While working on a project to import concepts from external collaborators to Monsanto’s R&D, I was tasked with estimating a feature nobody wanted to build or test – build tooling to allow more people to change the settings on an elaborate 12-step data import. Hoping for a better way, I instead spent the day exploring and querying and modeling and making sense of the way the system was used until I could prove to myself – that 4 of those 12 steps weren’t even necessary.
The next day, by the time my user’s boss joined a call to make sure he’d convinced me to build the tooling, he ended up convincing them that we didn’t need it.
A love of messy data was born, and my favorite software feature was the one I didn’t build.
What advice do you wish someone had given to you? What advice would you give to others starting out?
Keep a few breadcrumbs for your future self to find – such as old code, notes, monthly summaries.
Because there will always be those people who make learning new tech and staying current look effortless. Rising to that standard may seem impossible, and seeds such nettlesome questions like “Can I keep this up for an entire career?” Stumbling upon those breadcrumbs are the immunity to all that – you can laugh at how difficult “that thing was to master”, and realize that impossible thing now feels like second nature.
Other than that – Software is a passport to every field in human achievement. Find one that means something to you, and the motivation to solve that problem will carry you through the difficult learning cycles.
What are your hobbies?
Backpacking, Rock Climbing, Mentoring future coders through CoderGirl and community programs, Aunting, Traveling, Yoga, Ancestry, and taking photos of my cat.

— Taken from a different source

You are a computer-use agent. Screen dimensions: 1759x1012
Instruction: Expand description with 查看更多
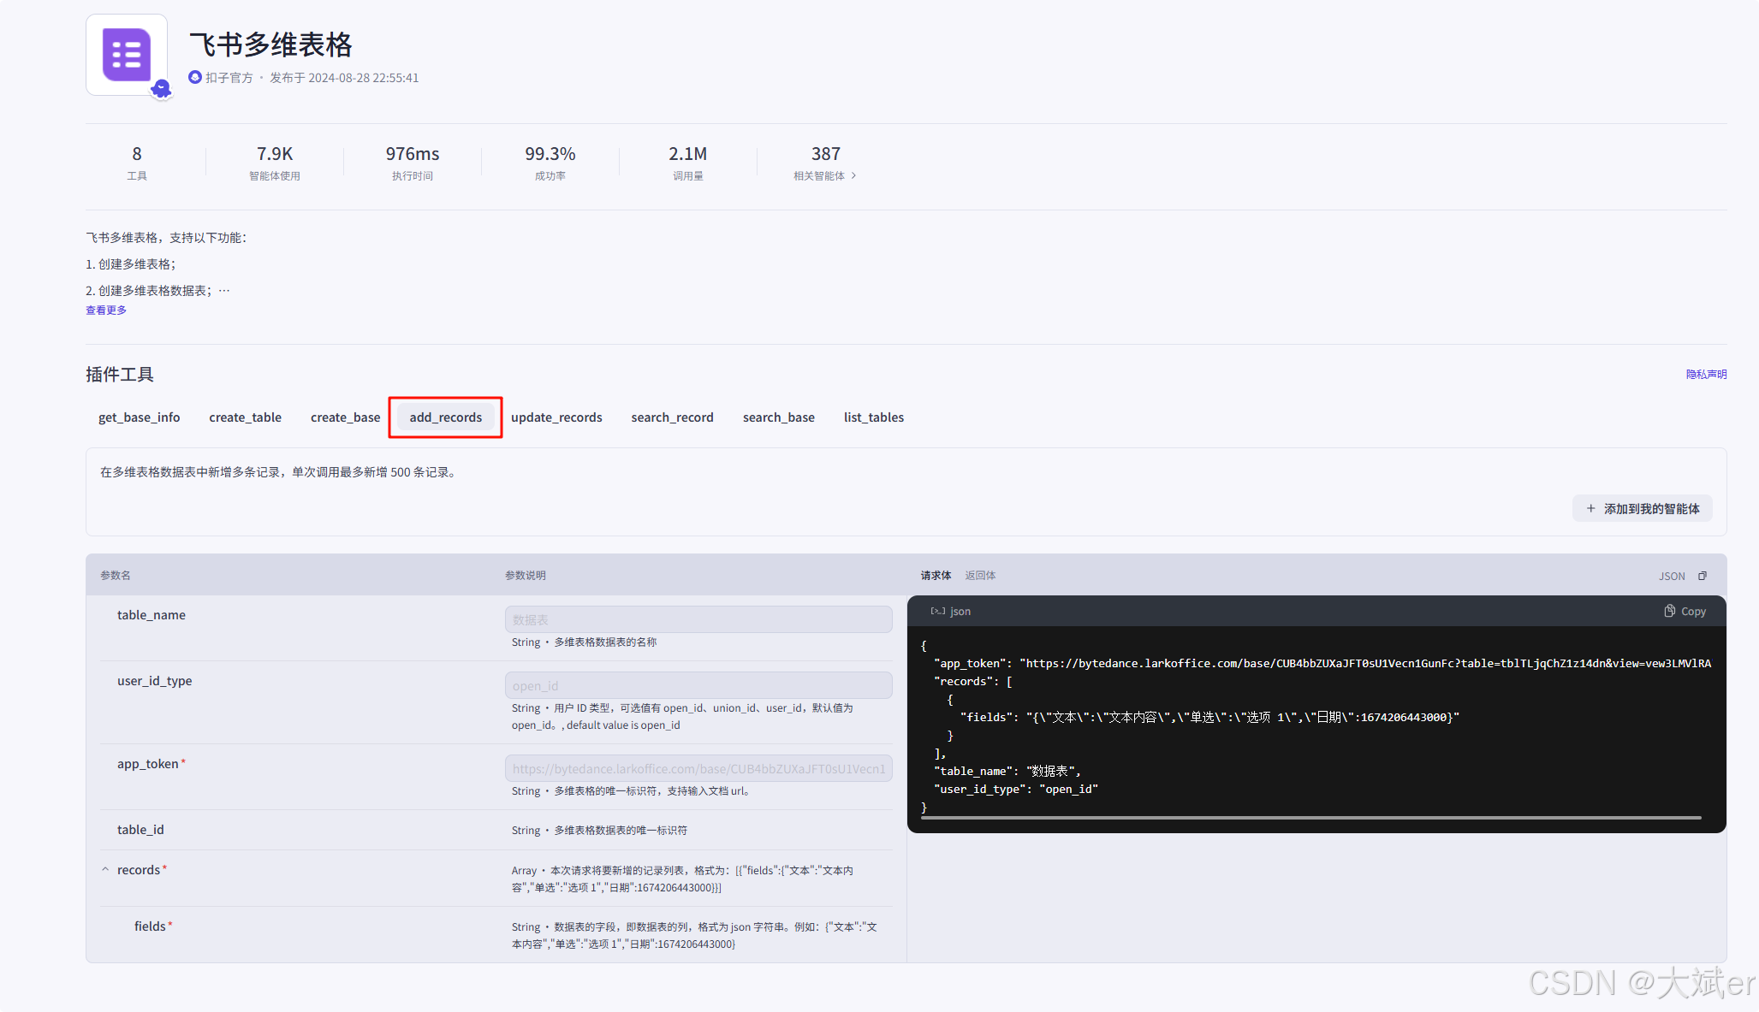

What do you like about St. Louis? The midwest? Why do you live here?
St. Louis has this sneaky way of showing its history every now and then. Whether it’s a downtown road giving you a peek at Cobblestone underneath, the old stones of the Civilian Conservation Corps out in the Ozarks, old rails and stone steps in Castlewood from when it was the beyond the edge of civilization, or old agrarian maps of Downtown – this area reminds what it used to be and that its form is impermanent.
It’s been a privilege to witness this city figure out how to heal over the past few years – to see the products of history’s shortcomings – and to dare its artists and professionals to roll up their sleeves and create its future.
St. Louis’ flag represents the Mississippi and Missouri rivers combining at a confluence to create a mightier thoroughfare, and that’s what the best St. Louisans do every day.
Who inspires you?
I took a page from the show “Parks and Recreation” and started a “Wall of Inspirational Figures” with photos in my home office. So far it features
- Margaret Hamilton – with a stack of Apollo source code
- The present day Housemans – who have collectively risked comforts to turn their dreams into businesses, personified sheer determination in human form, and defied convention on what a full-time parent looks like.
- My first CoderGirl mentees – who remind us that what an engineer “looks like” is always changing
- A moment of silliness at the Climate office featuring sombreros and the invaluable Jenny Brown – who introduced me to CoderGirl and has selflessly shared her wisdom in teaching and seeing the subtleties in people
I would be remiss not to name the inspirational force that is Crystal Martin and her example of creating a space that empowers women to learn and become their future, as well as my first Monsanto manager Scott MacDonald, who hired the team’s intern, with no qualms that her knowledge of C# would translate to Java, and profoundly would not accept his new hire sitting idle waiting for an IT account her first week of the work, insisting “Damnit, we need things from her”.